### ABOUT THIS EXERCISE
Reproduce every record below exactly as it appears.

### MATERIAL SUPPLIED
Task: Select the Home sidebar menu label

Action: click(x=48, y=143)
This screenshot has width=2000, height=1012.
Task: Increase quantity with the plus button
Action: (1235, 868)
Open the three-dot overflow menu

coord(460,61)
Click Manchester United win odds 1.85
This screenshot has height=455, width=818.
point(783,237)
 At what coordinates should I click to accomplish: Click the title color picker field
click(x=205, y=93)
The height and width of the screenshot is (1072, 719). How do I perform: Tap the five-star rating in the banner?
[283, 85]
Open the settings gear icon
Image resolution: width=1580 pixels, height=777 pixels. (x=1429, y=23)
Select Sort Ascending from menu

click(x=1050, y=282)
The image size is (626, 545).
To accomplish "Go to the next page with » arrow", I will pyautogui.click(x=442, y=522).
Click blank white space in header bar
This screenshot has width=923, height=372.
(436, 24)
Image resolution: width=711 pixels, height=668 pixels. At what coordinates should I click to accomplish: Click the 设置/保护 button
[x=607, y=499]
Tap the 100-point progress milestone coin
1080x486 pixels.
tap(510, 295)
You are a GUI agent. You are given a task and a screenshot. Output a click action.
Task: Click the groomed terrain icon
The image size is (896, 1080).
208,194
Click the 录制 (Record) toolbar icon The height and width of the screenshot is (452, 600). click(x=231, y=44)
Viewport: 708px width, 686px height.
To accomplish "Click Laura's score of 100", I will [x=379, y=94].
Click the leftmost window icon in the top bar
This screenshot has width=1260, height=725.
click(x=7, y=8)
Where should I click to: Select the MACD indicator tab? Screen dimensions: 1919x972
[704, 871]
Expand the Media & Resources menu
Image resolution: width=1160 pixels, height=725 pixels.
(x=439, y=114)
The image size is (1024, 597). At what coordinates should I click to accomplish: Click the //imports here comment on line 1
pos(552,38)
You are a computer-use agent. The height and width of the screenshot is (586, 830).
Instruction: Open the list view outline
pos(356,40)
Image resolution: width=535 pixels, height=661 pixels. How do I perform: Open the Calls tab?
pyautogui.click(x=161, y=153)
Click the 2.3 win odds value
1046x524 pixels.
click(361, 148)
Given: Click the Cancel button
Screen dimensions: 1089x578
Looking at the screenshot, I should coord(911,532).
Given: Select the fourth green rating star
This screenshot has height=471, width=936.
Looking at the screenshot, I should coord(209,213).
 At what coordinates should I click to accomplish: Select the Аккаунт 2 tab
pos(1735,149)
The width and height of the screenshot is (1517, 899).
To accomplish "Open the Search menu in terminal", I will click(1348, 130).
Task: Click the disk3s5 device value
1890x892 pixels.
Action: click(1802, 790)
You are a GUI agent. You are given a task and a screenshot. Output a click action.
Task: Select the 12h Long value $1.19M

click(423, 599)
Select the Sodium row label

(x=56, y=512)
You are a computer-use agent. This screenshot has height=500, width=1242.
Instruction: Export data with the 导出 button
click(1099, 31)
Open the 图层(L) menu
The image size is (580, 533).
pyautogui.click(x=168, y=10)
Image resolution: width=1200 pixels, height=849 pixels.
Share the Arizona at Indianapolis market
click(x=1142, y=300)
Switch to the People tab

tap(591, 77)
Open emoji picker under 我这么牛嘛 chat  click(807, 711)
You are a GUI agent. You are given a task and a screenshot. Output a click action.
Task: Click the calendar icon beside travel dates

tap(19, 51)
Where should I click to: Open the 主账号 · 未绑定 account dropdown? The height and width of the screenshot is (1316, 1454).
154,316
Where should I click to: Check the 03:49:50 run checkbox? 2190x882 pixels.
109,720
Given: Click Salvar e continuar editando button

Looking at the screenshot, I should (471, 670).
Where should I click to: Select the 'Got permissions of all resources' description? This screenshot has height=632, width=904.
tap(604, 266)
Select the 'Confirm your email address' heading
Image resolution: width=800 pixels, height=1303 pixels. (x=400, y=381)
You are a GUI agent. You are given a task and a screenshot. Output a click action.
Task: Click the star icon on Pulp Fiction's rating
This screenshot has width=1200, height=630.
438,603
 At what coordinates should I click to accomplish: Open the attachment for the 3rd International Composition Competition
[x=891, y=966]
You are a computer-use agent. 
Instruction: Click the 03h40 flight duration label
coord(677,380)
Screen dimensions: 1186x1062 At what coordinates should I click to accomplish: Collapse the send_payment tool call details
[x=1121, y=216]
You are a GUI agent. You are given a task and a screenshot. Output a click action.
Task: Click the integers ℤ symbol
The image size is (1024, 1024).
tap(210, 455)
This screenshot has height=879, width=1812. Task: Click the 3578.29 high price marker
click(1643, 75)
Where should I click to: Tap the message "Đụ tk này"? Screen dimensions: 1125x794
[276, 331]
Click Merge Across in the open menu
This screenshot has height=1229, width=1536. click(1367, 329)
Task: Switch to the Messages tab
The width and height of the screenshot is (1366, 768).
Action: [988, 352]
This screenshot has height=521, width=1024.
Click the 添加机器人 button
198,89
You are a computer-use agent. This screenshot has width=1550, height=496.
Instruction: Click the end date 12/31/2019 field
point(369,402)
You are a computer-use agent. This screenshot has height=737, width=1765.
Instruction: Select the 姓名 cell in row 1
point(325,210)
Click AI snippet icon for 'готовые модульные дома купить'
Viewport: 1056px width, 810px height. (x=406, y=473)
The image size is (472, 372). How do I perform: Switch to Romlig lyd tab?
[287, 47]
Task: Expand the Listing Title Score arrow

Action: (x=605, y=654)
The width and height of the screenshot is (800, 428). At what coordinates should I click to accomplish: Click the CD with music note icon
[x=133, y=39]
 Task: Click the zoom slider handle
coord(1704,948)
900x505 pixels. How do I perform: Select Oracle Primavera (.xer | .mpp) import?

### TASK RESPONSE
Task: Select the Home sidebar menu label

Action: click(x=48, y=143)
This screenshot has width=2000, height=1012.
Task: Increase quantity with the plus button
Action: (1235, 868)
Open the three-dot overflow menu

coord(460,61)
Click Manchester United win odds 1.85
This screenshot has height=455, width=818.
point(783,237)
 At what coordinates should I click to accomplish: Click the title color picker field
click(x=205, y=93)
The height and width of the screenshot is (1072, 719). How do I perform: Tap the five-star rating in the banner?
[283, 85]
Open the settings gear icon
Image resolution: width=1580 pixels, height=777 pixels. (x=1429, y=23)
Select Sort Ascending from menu

click(x=1050, y=282)
The image size is (626, 545).
To accomplish "Go to the next page with » arrow", I will pyautogui.click(x=442, y=522).
Click blank white space in header bar
This screenshot has width=923, height=372.
(436, 24)
Image resolution: width=711 pixels, height=668 pixels. At what coordinates should I click to accomplish: Click the 设置/保护 button
[x=607, y=499]
Tap the 100-point progress milestone coin
1080x486 pixels.
tap(510, 295)
You are a GUI agent. You are given a task and a screenshot. Output a click action.
Task: Click the groomed terrain icon
The image size is (896, 1080).
208,194
Click the 录制 (Record) toolbar icon The height and width of the screenshot is (452, 600). click(x=231, y=44)
Viewport: 708px width, 686px height.
To accomplish "Click Laura's score of 100", I will [x=379, y=94].
Click the leftmost window icon in the top bar
This screenshot has width=1260, height=725.
click(x=7, y=8)
Where should I click to: Select the MACD indicator tab? Screen dimensions: 1919x972
[704, 871]
Expand the Media & Resources menu
Image resolution: width=1160 pixels, height=725 pixels.
(x=439, y=114)
The image size is (1024, 597). At what coordinates should I click to accomplish: Click the //imports here comment on line 1
pos(552,38)
You are a computer-use agent. The height and width of the screenshot is (586, 830).
Instruction: Open the list view outline
pos(356,40)
Image resolution: width=535 pixels, height=661 pixels. How do I perform: Open the Calls tab?
pyautogui.click(x=161, y=153)
Click the 2.3 win odds value
1046x524 pixels.
click(361, 148)
Given: Click the Cancel button
Screen dimensions: 1089x578
Looking at the screenshot, I should coord(911,532).
Given: Select the fourth green rating star
This screenshot has height=471, width=936.
Looking at the screenshot, I should coord(209,213).
 At what coordinates should I click to accomplish: Select the Аккаунт 2 tab
pos(1735,149)
The width and height of the screenshot is (1517, 899).
To accomplish "Open the Search menu in terminal", I will click(1348, 130).
Task: Click the disk3s5 device value
1890x892 pixels.
Action: click(1802, 790)
You are a GUI agent. You are given a task and a screenshot. Output a click action.
Task: Select the 12h Long value $1.19M

click(423, 599)
Select the Sodium row label

(x=56, y=512)
You are a computer-use agent. This screenshot has height=500, width=1242.
Instruction: Export data with the 导出 button
click(1099, 31)
Open the 图层(L) menu
The image size is (580, 533).
pyautogui.click(x=168, y=10)
Image resolution: width=1200 pixels, height=849 pixels.
Share the Arizona at Indianapolis market
click(x=1142, y=300)
Switch to the People tab

tap(591, 77)
Open emoji picker under 我这么牛嘛 chat  click(807, 711)
You are a GUI agent. You are given a task and a screenshot. Output a click action.
Task: Click the calendar icon beside travel dates

tap(19, 51)
Where should I click to: Open the 主账号 · 未绑定 account dropdown? The height and width of the screenshot is (1316, 1454).
154,316
Where should I click to: Check the 03:49:50 run checkbox? 2190x882 pixels.
109,720
Given: Click Salvar e continuar editando button

Looking at the screenshot, I should (471, 670).
Where should I click to: Select the 'Got permissions of all resources' description? This screenshot has height=632, width=904.
tap(604, 266)
Select the 'Confirm your email address' heading
Image resolution: width=800 pixels, height=1303 pixels. (x=400, y=381)
You are a GUI agent. You are given a task and a screenshot. Output a click action.
Task: Click the star icon on Pulp Fiction's rating
This screenshot has width=1200, height=630.
438,603
 At what coordinates should I click to accomplish: Open the attachment for the 3rd International Composition Competition
[x=891, y=966]
You are a computer-use agent. 
Instruction: Click the 03h40 flight duration label
coord(677,380)
Screen dimensions: 1186x1062 At what coordinates should I click to accomplish: Collapse the send_payment tool call details
[x=1121, y=216]
You are a GUI agent. You are given a task and a screenshot. Output a click action.
Task: Click the integers ℤ symbol
The image size is (1024, 1024).
tap(210, 455)
This screenshot has height=879, width=1812. Task: Click the 3578.29 high price marker
click(1643, 75)
Where should I click to: Tap the message "Đụ tk này"? Screen dimensions: 1125x794
[276, 331]
Click Merge Across in the open menu
This screenshot has height=1229, width=1536. click(1367, 329)
Task: Switch to the Messages tab
The width and height of the screenshot is (1366, 768).
Action: [988, 352]
This screenshot has height=521, width=1024.
Click the 添加机器人 button
198,89
You are a computer-use agent. This screenshot has width=1550, height=496.
Instruction: Click the end date 12/31/2019 field
point(369,402)
You are a computer-use agent. This screenshot has height=737, width=1765.
Instruction: Select the 姓名 cell in row 1
point(325,210)
Click AI snippet icon for 'готовые модульные дома купить'
Viewport: 1056px width, 810px height. (x=406, y=473)
The image size is (472, 372). How do I perform: Switch to Romlig lyd tab?
[287, 47]
Task: Expand the Listing Title Score arrow

Action: (x=605, y=654)
The width and height of the screenshot is (800, 428). At what coordinates should I click to accomplish: Click the CD with music note icon
[x=133, y=39]
 Task: Click the zoom slider handle
coord(1704,948)
900x505 pixels. How do I perform: Select Oracle Primavera (.xer | .mpp) import?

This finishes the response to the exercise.